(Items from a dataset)

—————

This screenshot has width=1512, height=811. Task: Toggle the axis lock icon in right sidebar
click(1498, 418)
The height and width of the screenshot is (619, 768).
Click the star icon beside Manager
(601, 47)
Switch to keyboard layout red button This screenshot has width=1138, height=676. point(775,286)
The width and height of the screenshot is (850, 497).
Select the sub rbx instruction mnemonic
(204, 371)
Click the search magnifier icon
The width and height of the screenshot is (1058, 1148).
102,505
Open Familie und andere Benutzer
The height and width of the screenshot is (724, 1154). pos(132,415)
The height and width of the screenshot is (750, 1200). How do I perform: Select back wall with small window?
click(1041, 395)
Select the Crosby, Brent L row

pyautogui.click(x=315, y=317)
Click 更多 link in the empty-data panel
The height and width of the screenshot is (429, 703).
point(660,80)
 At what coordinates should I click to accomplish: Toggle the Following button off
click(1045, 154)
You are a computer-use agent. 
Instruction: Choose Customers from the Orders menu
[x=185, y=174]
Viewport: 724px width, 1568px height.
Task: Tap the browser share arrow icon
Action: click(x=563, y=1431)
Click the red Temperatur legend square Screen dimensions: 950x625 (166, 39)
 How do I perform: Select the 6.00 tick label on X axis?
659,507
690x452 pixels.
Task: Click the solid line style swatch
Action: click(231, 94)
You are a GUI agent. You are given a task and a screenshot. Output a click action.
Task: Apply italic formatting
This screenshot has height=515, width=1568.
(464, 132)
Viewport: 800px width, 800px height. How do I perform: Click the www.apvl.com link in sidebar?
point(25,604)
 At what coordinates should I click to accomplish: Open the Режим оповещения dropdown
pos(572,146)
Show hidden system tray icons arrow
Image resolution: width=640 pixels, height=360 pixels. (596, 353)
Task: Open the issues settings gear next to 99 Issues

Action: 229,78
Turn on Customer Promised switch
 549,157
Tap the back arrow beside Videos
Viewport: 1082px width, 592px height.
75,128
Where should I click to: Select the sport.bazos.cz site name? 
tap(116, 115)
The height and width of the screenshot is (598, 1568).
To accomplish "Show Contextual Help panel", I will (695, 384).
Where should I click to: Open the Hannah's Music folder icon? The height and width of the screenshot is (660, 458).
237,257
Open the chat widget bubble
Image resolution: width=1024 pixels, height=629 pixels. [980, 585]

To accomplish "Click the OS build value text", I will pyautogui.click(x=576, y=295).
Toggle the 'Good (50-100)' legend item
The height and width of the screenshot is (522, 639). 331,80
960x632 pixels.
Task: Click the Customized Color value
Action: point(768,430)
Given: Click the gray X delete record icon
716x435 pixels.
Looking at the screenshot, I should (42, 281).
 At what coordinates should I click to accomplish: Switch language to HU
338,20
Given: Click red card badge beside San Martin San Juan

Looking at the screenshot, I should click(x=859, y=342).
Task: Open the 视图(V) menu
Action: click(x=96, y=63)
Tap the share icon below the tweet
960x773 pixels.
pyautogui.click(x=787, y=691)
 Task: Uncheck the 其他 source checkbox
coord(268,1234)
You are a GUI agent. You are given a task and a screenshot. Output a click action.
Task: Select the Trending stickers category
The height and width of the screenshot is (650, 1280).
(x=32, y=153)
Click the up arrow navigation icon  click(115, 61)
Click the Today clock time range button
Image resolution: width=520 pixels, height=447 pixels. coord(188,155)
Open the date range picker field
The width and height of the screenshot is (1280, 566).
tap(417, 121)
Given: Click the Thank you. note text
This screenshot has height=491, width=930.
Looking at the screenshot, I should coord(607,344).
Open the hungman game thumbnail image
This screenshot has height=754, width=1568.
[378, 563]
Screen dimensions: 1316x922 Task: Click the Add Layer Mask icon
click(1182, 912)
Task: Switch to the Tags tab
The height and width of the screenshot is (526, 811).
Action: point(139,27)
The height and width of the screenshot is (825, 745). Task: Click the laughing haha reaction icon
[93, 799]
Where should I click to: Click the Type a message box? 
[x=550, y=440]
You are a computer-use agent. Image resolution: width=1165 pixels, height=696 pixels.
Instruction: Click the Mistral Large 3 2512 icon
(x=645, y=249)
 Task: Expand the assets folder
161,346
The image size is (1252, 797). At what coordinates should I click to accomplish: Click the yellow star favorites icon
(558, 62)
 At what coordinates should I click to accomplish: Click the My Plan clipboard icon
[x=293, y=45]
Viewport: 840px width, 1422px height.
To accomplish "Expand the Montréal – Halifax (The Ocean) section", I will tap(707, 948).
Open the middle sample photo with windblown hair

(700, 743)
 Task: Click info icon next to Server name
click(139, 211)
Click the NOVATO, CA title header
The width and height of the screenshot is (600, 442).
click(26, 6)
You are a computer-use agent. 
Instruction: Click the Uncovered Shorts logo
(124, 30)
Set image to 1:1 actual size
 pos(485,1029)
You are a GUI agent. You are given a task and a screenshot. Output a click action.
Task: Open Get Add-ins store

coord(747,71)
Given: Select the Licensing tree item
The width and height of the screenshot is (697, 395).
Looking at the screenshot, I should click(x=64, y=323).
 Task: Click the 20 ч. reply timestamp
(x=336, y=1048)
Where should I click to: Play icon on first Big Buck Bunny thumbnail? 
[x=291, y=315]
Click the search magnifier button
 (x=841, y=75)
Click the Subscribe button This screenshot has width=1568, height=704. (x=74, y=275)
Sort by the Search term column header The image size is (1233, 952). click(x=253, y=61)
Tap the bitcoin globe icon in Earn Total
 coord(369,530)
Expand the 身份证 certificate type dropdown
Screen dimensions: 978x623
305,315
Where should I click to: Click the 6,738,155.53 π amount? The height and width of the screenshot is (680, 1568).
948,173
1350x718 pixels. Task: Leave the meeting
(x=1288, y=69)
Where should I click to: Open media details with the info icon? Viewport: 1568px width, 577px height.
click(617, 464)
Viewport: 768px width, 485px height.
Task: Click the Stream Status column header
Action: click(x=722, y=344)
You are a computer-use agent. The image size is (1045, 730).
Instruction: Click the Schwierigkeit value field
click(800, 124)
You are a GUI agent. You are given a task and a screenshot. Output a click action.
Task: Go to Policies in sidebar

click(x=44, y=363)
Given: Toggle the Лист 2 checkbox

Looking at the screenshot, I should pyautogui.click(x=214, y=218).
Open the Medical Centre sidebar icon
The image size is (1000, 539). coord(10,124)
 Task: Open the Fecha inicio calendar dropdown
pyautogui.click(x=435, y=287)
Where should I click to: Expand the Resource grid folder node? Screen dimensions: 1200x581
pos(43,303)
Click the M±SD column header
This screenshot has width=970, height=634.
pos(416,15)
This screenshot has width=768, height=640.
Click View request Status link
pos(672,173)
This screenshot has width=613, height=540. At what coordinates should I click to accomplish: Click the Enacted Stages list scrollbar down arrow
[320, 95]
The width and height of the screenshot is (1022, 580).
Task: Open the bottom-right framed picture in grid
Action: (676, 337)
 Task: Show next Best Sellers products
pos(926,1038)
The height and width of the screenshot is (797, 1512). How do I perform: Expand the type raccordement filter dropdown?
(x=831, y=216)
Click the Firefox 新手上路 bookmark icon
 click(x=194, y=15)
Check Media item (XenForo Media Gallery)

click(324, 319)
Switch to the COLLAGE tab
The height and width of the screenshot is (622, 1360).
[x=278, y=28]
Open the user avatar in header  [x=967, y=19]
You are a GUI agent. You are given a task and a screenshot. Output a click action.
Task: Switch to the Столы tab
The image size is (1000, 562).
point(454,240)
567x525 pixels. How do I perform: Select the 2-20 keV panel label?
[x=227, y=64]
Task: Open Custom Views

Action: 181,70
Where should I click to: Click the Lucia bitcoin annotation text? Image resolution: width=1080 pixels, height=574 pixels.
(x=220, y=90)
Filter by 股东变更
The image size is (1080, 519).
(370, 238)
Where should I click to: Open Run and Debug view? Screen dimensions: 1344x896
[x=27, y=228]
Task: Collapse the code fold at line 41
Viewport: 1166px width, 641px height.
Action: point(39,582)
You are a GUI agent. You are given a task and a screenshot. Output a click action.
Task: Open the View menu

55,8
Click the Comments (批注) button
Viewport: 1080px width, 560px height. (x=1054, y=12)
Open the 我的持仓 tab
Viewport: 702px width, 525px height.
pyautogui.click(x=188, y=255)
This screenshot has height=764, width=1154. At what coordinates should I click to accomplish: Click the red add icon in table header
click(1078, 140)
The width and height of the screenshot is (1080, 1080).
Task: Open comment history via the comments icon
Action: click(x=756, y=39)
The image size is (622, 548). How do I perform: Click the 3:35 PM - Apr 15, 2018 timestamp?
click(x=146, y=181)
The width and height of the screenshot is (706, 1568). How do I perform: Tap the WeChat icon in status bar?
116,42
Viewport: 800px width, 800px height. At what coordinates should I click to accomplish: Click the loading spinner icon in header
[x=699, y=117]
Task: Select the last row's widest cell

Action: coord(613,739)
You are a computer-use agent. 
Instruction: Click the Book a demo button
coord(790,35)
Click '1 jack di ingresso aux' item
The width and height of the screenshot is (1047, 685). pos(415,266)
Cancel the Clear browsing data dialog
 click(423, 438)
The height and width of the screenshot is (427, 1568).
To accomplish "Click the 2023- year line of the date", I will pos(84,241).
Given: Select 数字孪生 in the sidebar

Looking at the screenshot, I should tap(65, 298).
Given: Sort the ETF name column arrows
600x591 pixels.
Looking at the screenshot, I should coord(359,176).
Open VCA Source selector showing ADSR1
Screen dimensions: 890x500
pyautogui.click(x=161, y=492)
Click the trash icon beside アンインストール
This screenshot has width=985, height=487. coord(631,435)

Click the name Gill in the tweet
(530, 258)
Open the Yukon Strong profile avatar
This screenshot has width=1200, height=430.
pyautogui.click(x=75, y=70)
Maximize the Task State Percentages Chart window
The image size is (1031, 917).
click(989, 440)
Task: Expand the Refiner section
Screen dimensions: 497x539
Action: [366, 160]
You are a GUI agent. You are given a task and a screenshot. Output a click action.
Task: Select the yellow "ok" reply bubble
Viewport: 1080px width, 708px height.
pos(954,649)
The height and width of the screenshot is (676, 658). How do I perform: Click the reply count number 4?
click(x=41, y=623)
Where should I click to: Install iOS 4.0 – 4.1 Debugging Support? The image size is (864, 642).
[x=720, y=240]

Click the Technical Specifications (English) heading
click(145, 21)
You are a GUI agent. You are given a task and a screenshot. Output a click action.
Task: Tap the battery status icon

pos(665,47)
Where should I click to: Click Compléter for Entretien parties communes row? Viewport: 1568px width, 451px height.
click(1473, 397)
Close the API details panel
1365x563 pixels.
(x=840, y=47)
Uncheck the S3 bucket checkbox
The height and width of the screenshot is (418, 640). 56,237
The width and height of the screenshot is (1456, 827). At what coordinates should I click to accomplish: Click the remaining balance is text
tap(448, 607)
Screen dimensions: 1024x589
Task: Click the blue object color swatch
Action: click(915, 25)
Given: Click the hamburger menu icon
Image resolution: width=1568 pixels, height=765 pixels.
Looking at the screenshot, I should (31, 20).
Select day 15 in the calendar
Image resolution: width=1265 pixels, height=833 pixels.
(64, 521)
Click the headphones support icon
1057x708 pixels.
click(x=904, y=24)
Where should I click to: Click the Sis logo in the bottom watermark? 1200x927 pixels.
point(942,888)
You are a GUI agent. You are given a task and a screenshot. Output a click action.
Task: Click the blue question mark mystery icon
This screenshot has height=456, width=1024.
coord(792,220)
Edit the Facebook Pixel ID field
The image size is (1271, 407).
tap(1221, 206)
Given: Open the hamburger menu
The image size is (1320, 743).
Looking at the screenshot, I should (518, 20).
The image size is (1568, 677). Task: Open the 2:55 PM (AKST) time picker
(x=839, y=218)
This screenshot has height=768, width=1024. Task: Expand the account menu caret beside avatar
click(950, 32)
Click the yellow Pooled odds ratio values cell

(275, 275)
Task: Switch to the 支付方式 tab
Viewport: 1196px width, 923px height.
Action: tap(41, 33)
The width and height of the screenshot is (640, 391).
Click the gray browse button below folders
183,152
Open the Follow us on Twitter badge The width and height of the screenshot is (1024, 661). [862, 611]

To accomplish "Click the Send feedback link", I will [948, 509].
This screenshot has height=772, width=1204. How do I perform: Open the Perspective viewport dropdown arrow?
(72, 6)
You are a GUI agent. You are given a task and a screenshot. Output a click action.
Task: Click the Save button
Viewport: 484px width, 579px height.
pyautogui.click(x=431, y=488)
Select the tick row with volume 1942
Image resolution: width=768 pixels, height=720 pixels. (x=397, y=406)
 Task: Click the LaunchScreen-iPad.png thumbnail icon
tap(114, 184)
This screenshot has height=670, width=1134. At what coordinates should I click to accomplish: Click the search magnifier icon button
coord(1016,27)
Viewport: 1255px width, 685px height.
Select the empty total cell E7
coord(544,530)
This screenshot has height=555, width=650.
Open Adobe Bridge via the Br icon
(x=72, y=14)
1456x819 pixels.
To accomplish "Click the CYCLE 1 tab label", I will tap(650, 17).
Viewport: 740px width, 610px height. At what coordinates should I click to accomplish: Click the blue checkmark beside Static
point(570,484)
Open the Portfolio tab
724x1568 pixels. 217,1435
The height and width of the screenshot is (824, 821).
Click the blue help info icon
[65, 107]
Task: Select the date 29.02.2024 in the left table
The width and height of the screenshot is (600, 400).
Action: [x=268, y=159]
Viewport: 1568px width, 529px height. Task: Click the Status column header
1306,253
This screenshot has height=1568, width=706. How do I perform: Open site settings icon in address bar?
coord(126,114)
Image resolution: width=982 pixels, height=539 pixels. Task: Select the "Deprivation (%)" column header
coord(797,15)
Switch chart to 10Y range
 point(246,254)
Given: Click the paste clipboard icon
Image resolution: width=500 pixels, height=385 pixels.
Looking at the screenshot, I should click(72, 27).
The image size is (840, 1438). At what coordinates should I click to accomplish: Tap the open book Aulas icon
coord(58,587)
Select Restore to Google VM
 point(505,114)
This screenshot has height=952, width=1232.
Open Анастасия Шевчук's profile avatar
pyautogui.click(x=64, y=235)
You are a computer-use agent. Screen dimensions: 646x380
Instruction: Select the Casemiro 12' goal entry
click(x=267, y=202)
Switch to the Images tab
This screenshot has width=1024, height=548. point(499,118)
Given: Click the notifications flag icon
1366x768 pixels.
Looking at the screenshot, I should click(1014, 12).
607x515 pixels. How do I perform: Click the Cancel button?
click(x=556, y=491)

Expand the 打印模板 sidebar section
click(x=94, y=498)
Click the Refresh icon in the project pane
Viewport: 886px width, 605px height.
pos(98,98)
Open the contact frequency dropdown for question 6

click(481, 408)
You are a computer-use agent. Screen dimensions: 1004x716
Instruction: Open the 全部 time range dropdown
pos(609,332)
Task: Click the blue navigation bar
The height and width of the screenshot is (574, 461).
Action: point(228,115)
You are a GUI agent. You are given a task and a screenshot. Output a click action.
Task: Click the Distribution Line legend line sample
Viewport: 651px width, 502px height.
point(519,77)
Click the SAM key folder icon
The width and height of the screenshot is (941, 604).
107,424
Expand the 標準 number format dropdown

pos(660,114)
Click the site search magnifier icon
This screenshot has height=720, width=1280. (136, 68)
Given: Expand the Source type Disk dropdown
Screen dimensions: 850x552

—————

Which lines above hold the string "Sort"? Copy each of them.

Finished task:
Sort by the Search term column header The image size is (1233, 952). click(x=253, y=61)
Given: Sort the ETF name column arrows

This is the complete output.